* Passage for review
Anatomical stability during proton beam therapy of uveal melanoma

Uveal melanoma (UM) is the most common malignant primary tumour of the eye in
Caucasian adults, where it represents 79-88% of primary intraocular cancers.
About 90% of uveal melanomas arise from the choroid, 5-10% from the ciliary
body and 2-3% from the iris.

The objectives of treatment are primarily to prevent metastasis and secondary
to conserve the eye and vision. The treatment modalities for managing UM
include, on one hand eye preserving therapies such as plaque brachytherapy,
proton beam radiotherapy, stereotactic radiotherapy and local tumour resection,
and on the other hand enucleation.

The optimal therapy is primarily determined on the size and location of the
tumour and secondarily on the presence of extrascleral extension of the tumour.
Proton beam therapy, an external radiation therapy with protons, is the optimal
treatment to spare the eye for larger tumours (thickness > 7 mm or basal
diameter > 16) or smaller tumours located in close proximity of the optic
nerve3.

After the diagnostic work-up, the patient will undergo surgical placement of
tantalum markers. These are placed at the tumour border on the sclera and serve
as radiographic markers of the tumour edge for treatment planning and daily
image guidance. Two weeks after surgery, the patient undergoes a radiation
simulation in which an immobilization device is prepared and the markers are
imaged on X-ray for confirmation of the 3D-clipposition in the eye. Finally,
the treatment plan can be completed and treatment can be performed.

In the planning of PBT for other tumours more advanced image based planning is
performed sometimes even with adaptive planning. Where the treatment plan is
adjusted daily based imaging. PBT planning for UM is based on 2D imaging and
manual measurements. These measurements are translated into a 3D model. In the
treatment only a 0.8 mm margin is included for the measurements errors. Slight
cumulative errors can lead to underdosage of the tumour increasing risk of
reoccurrence and metastasis.

As the tumour localization is currently exclusively based on the marker
position it is imperative to obtain insight into the stability of the clip
position and surrounding structures over time.

* Data excerpt
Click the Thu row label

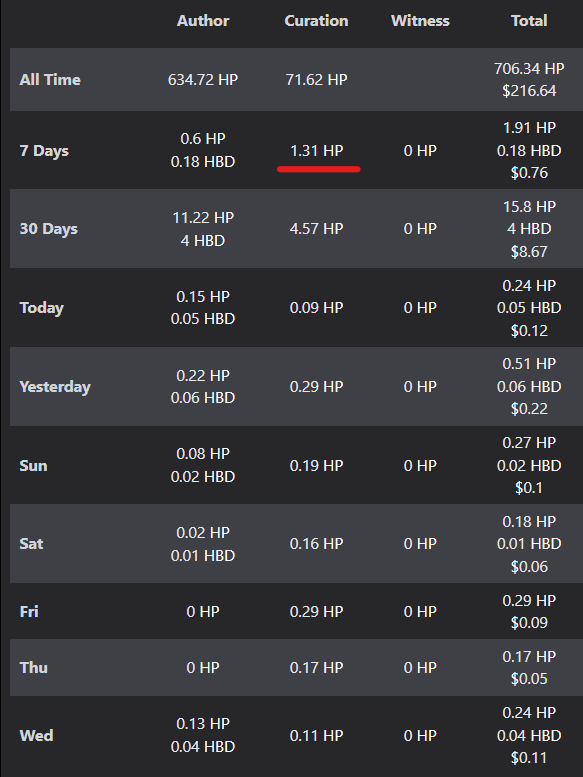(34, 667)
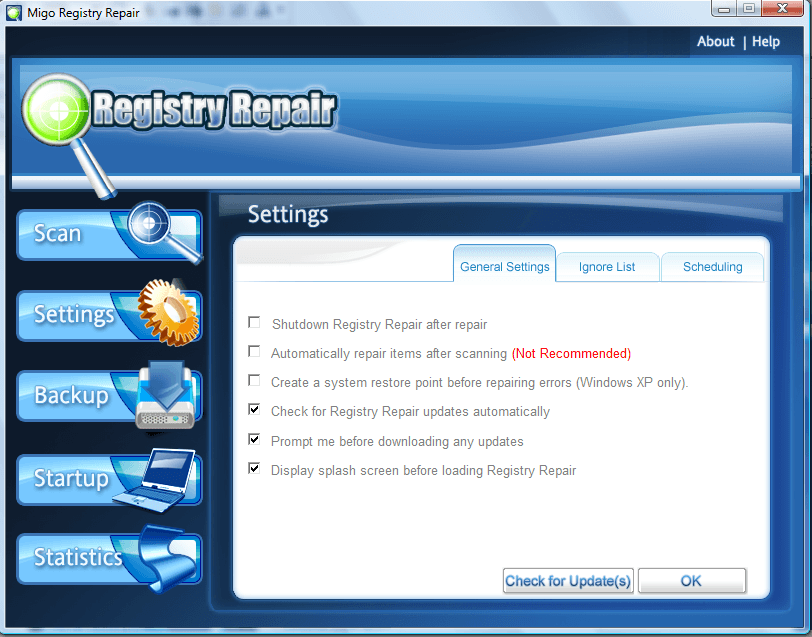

* Using the information
A) Output the uveal melanoma passage from "About 90% of" up to and including "other hand enucleation.", copied word for word.
B) Decide whether each statement agrees with the uveal melanoma passage, answering yes or no and quoting the words that settle it: (i) About 90% of uveal melanomas arise from the choroid. (ii) The tantalum markers are placed at the center of the tumour. (iii) Proton beam therapy planning for uveal melanoma is based on 3D imaging.
The listing is separate material and does not belong to the uveal melanoma passage.

* Responses per task
A)
About 90% of uveal melanomas arise from the choroid, 5-10% from the ciliary
body and 2-3% from the iris.

The objectives of treatment are primarily to prevent metastasis and secondary
to conserve the eye and vision. The treatment modalities for managing UM
include, on one hand eye preserving therapies such as plaque brachytherapy,
proton beam radiotherapy, stereotactic radiotherapy and local tumour resection,
and on the other hand enucleation.

B)
(i) Yes: "About 90% of uveal melanomas arise from the choroid"
(ii) No: "These are placed at the tumour border on the sclera"
(iii) No: "PBT planning for UM is based on 2D imaging and manual measurements."